> **Requirement**: In the data beneath this task, how many lines contain "agent"? Answer with the number only.

►

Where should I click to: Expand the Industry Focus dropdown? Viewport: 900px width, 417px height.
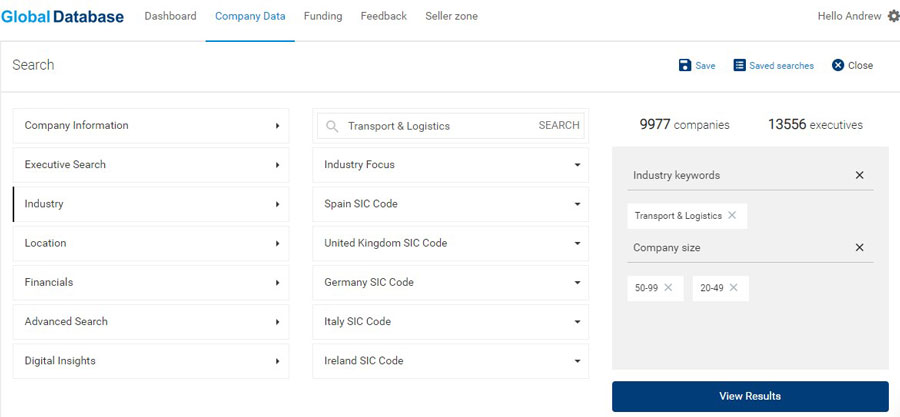point(451,165)
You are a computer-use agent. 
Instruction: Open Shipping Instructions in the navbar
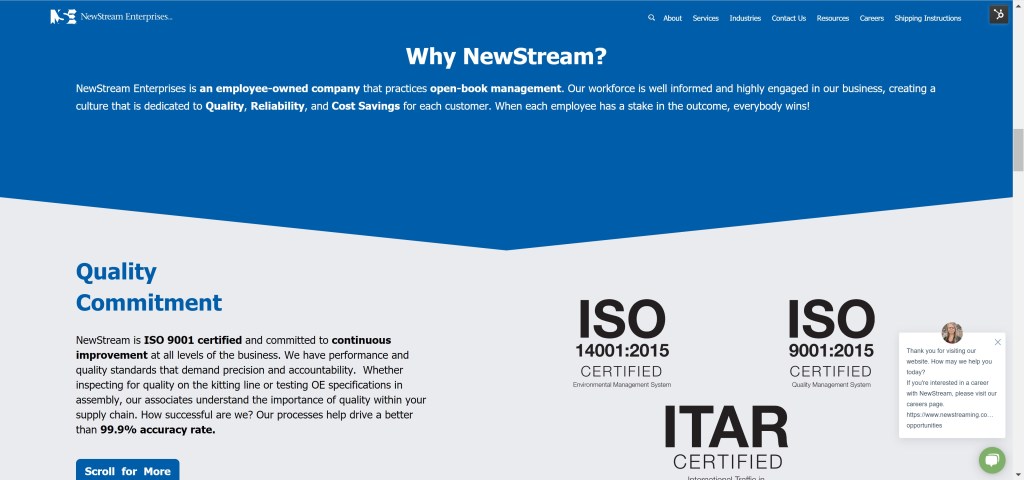927,18
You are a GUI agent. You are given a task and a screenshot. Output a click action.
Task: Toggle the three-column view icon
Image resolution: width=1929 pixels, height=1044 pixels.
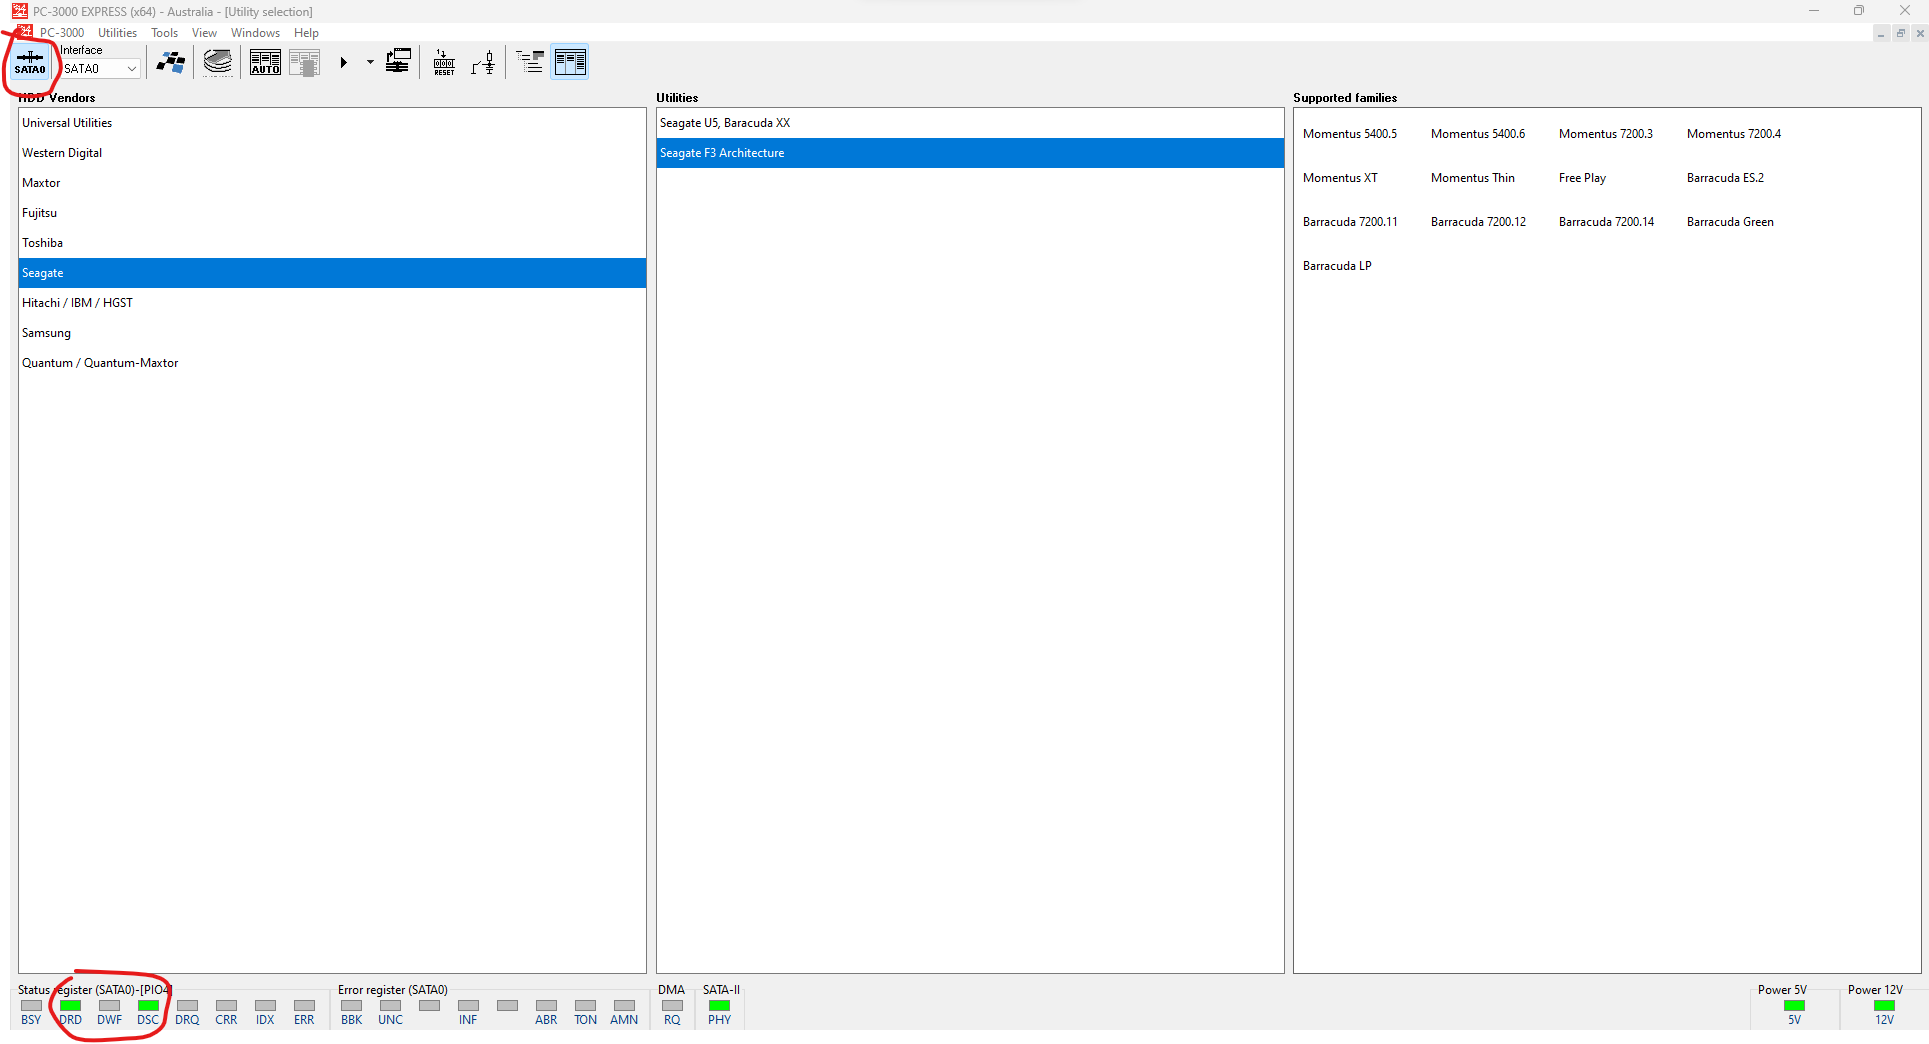[570, 63]
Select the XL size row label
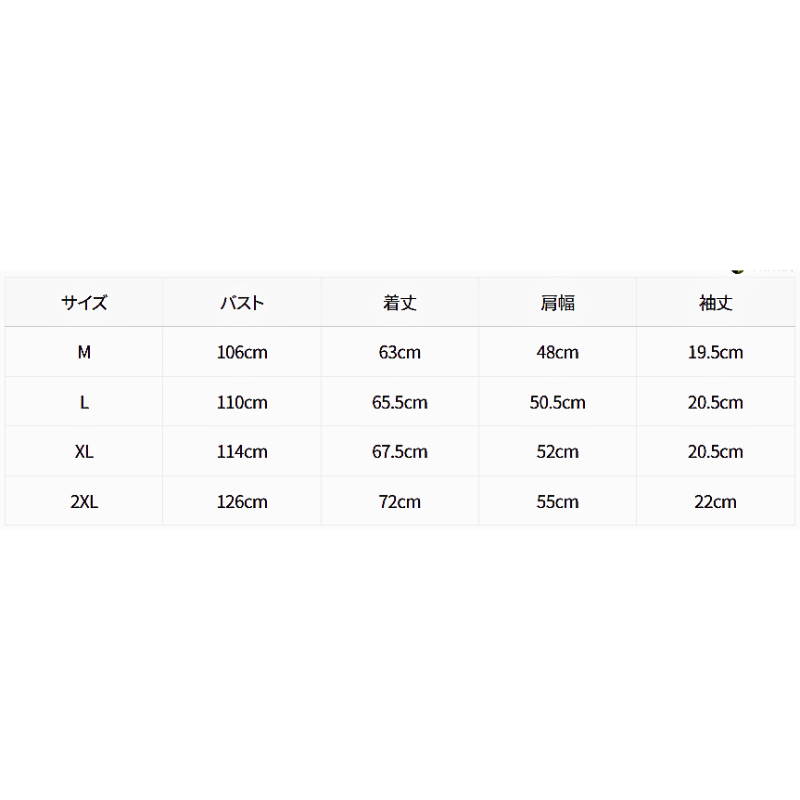This screenshot has width=800, height=800. pos(84,452)

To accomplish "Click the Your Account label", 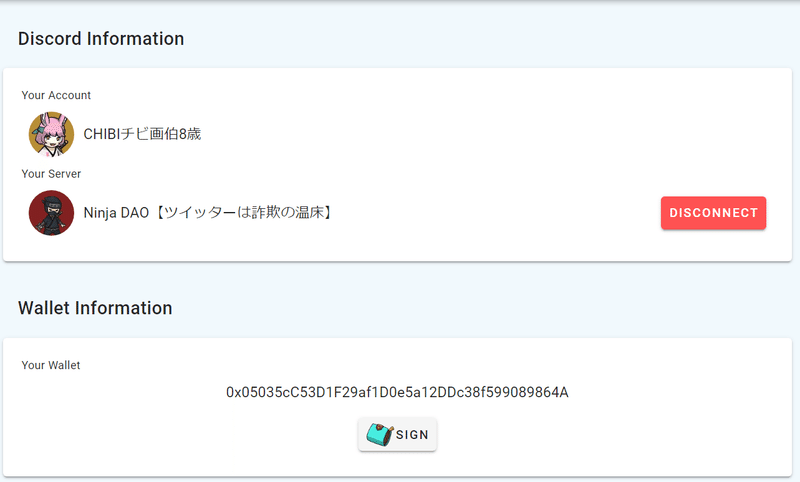I will pyautogui.click(x=56, y=95).
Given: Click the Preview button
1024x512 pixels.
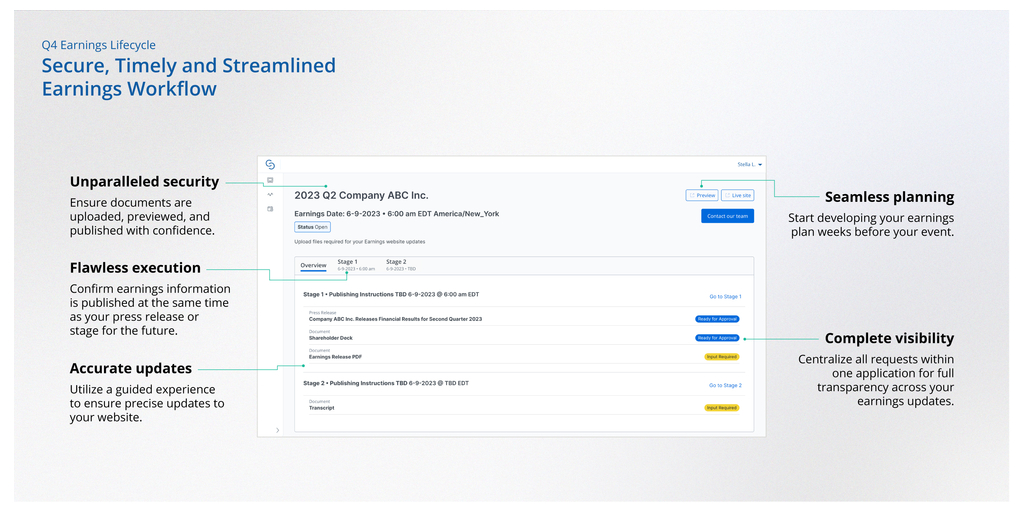Looking at the screenshot, I should click(702, 195).
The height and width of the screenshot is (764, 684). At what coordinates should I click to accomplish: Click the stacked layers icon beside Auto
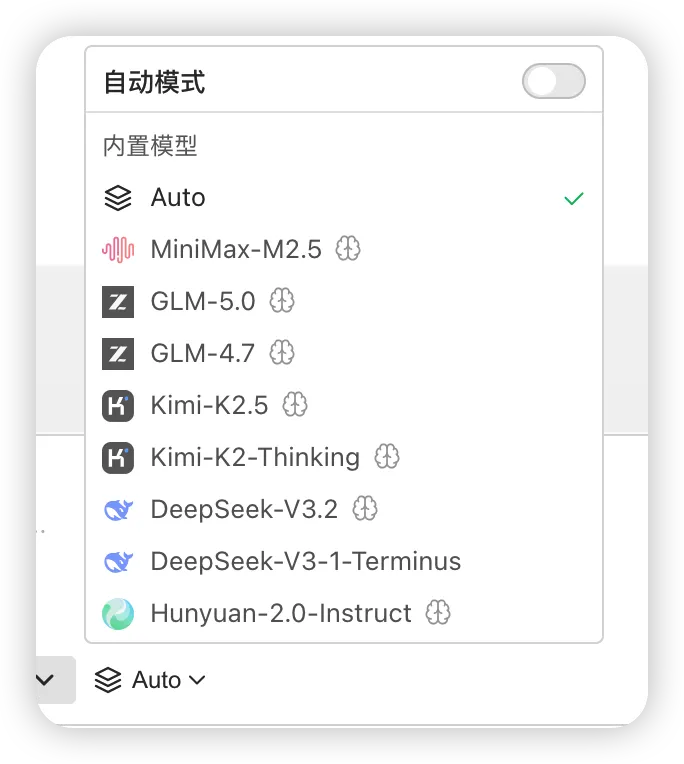pos(118,198)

◄

> **Answer box**: 2